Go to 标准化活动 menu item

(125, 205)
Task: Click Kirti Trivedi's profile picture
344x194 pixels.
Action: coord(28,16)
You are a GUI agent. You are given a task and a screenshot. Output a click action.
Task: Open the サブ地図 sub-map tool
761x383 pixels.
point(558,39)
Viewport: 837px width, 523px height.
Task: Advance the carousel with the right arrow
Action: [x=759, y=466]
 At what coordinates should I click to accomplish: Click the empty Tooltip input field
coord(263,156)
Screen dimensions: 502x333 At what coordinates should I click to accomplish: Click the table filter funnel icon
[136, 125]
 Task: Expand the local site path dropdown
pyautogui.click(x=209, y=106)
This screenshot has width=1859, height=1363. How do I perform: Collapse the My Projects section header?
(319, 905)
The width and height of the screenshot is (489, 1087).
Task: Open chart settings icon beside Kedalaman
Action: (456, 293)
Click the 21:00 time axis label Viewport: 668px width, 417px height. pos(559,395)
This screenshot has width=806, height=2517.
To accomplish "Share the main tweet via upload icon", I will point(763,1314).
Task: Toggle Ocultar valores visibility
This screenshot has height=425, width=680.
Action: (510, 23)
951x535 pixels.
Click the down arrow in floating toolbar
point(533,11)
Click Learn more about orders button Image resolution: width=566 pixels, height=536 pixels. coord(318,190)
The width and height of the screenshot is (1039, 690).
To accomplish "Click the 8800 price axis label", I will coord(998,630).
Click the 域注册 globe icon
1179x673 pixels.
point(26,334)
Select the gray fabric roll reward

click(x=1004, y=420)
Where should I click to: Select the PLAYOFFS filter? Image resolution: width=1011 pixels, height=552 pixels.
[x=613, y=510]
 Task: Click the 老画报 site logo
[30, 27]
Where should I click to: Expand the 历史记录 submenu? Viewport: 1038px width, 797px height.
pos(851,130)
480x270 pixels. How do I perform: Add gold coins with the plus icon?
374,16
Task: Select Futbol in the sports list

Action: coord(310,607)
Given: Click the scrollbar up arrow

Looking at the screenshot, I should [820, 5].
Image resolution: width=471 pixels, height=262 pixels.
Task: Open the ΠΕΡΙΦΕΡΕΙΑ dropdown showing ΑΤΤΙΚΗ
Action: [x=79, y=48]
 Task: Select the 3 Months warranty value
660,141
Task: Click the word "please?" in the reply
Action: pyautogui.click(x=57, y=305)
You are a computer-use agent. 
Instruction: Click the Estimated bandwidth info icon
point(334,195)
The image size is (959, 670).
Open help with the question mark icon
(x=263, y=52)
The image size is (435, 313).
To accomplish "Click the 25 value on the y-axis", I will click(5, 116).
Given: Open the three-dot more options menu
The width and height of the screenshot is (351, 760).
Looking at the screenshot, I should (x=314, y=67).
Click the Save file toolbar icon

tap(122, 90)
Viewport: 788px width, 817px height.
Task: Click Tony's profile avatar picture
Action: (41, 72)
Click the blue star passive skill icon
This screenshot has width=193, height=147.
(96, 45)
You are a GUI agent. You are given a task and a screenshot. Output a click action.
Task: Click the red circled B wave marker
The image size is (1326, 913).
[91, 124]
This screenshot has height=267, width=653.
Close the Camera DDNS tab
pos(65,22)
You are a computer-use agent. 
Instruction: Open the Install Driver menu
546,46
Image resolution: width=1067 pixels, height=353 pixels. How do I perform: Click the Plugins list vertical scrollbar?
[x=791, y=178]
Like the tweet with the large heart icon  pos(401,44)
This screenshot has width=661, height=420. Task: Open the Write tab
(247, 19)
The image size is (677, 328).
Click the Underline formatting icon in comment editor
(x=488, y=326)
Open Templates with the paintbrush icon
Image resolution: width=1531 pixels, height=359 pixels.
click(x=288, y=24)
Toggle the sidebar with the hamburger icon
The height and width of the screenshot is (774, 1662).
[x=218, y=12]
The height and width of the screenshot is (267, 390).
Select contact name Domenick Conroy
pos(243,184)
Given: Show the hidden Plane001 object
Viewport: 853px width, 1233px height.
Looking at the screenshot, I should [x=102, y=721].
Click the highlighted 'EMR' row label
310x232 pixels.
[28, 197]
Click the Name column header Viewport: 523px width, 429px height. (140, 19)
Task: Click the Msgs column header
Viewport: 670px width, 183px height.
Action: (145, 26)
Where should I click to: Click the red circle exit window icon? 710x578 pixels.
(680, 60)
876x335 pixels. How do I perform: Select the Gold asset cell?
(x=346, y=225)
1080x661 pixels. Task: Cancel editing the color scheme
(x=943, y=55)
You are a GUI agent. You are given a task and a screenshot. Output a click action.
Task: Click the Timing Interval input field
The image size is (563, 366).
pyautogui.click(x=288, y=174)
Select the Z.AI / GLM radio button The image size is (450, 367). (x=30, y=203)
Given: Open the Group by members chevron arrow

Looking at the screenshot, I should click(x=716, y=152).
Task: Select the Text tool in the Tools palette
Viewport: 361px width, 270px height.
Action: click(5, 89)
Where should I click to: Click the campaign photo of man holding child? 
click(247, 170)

════════

Output all of the entries, exactly as they are written.

Go to 标准化活动 menu item

(125, 205)
Task: Click Kirti Trivedi's profile picture
344x194 pixels.
Action: coord(28,16)
You are a GUI agent. You are given a task and a screenshot. Output a click action.
Task: Open the サブ地図 sub-map tool
761x383 pixels.
point(558,39)
Viewport: 837px width, 523px height.
Task: Advance the carousel with the right arrow
Action: [x=759, y=466]
 At what coordinates should I click to accomplish: Click the empty Tooltip input field
coord(263,156)
Screen dimensions: 502x333 At what coordinates should I click to accomplish: Click the table filter funnel icon
[136, 125]
 Task: Expand the local site path dropdown
pyautogui.click(x=209, y=106)
This screenshot has width=1859, height=1363. How do I perform: Collapse the My Projects section header?
(319, 905)
The width and height of the screenshot is (489, 1087).
Task: Open chart settings icon beside Kedalaman
Action: (456, 293)
Click the 21:00 time axis label Viewport: 668px width, 417px height. pos(559,395)
This screenshot has width=806, height=2517.
To accomplish "Share the main tweet via upload icon", I will point(763,1314).
Task: Toggle Ocultar valores visibility
This screenshot has height=425, width=680.
Action: (510, 23)
951x535 pixels.
Click the down arrow in floating toolbar
point(533,11)
Click Learn more about orders button Image resolution: width=566 pixels, height=536 pixels. coord(318,190)
The width and height of the screenshot is (1039, 690).
To accomplish "Click the 8800 price axis label", I will coord(998,630).
Click the 域注册 globe icon
1179x673 pixels.
point(26,334)
Select the gray fabric roll reward

click(x=1004, y=420)
Where should I click to: Select the PLAYOFFS filter? Image resolution: width=1011 pixels, height=552 pixels.
[x=613, y=510]
 Task: Click the 老画报 site logo
[30, 27]
Where should I click to: Expand the 历史记录 submenu? Viewport: 1038px width, 797px height.
pos(851,130)
480x270 pixels. How do I perform: Add gold coins with the plus icon?
374,16
Task: Select Futbol in the sports list

Action: coord(310,607)
Given: Click the scrollbar up arrow

Looking at the screenshot, I should [820, 5].
Image resolution: width=471 pixels, height=262 pixels.
Task: Open the ΠΕΡΙΦΕΡΕΙΑ dropdown showing ΑΤΤΙΚΗ
Action: [x=79, y=48]
 Task: Select the 3 Months warranty value
660,141
Task: Click the word "please?" in the reply
Action: pyautogui.click(x=57, y=305)
You are a computer-use agent. 
Instruction: Click the Estimated bandwidth info icon
point(334,195)
The image size is (959, 670).
Open help with the question mark icon
(x=263, y=52)
The image size is (435, 313).
To accomplish "Click the 25 value on the y-axis", I will click(5, 116).
Given: Open the three-dot more options menu
The width and height of the screenshot is (351, 760).
Looking at the screenshot, I should (x=314, y=67).
Click the Save file toolbar icon

tap(122, 90)
Viewport: 788px width, 817px height.
Task: Click Tony's profile avatar picture
Action: (41, 72)
Click the blue star passive skill icon
This screenshot has width=193, height=147.
(96, 45)
You are a GUI agent. You are given a task and a screenshot. Output a click action.
Task: Click the red circled B wave marker
The image size is (1326, 913).
[91, 124]
This screenshot has height=267, width=653.
Close the Camera DDNS tab
pos(65,22)
You are a computer-use agent. 
Instruction: Open the Install Driver menu
546,46
Image resolution: width=1067 pixels, height=353 pixels. How do I perform: Click the Plugins list vertical scrollbar?
[x=791, y=178]
Like the tweet with the large heart icon  pos(401,44)
This screenshot has width=661, height=420. Task: Open the Write tab
(247, 19)
The image size is (677, 328).
Click the Underline formatting icon in comment editor
(x=488, y=326)
Open Templates with the paintbrush icon
Image resolution: width=1531 pixels, height=359 pixels.
click(x=288, y=24)
Toggle the sidebar with the hamburger icon
The height and width of the screenshot is (774, 1662).
[x=218, y=12]
The height and width of the screenshot is (267, 390).
Select contact name Domenick Conroy
pos(243,184)
Given: Show the hidden Plane001 object
Viewport: 853px width, 1233px height.
Looking at the screenshot, I should [x=102, y=721].
Click the highlighted 'EMR' row label
310x232 pixels.
[28, 197]
Click the Name column header Viewport: 523px width, 429px height. (140, 19)
Task: Click the Msgs column header
Viewport: 670px width, 183px height.
Action: (145, 26)
Where should I click to: Click the red circle exit window icon? 710x578 pixels.
(680, 60)
876x335 pixels. How do I perform: Select the Gold asset cell?
(x=346, y=225)
1080x661 pixels. Task: Cancel editing the color scheme
(x=943, y=55)
You are a GUI agent. You are given a task and a screenshot. Output a click action.
Task: Click the Timing Interval input field
The image size is (563, 366).
pyautogui.click(x=288, y=174)
Select the Z.AI / GLM radio button The image size is (450, 367). (x=30, y=203)
Given: Open the Group by members chevron arrow

Looking at the screenshot, I should click(x=716, y=152).
Task: Select the Text tool in the Tools palette
Viewport: 361px width, 270px height.
Action: click(5, 89)
Where should I click to: Click the campaign photo of man holding child? 
click(247, 170)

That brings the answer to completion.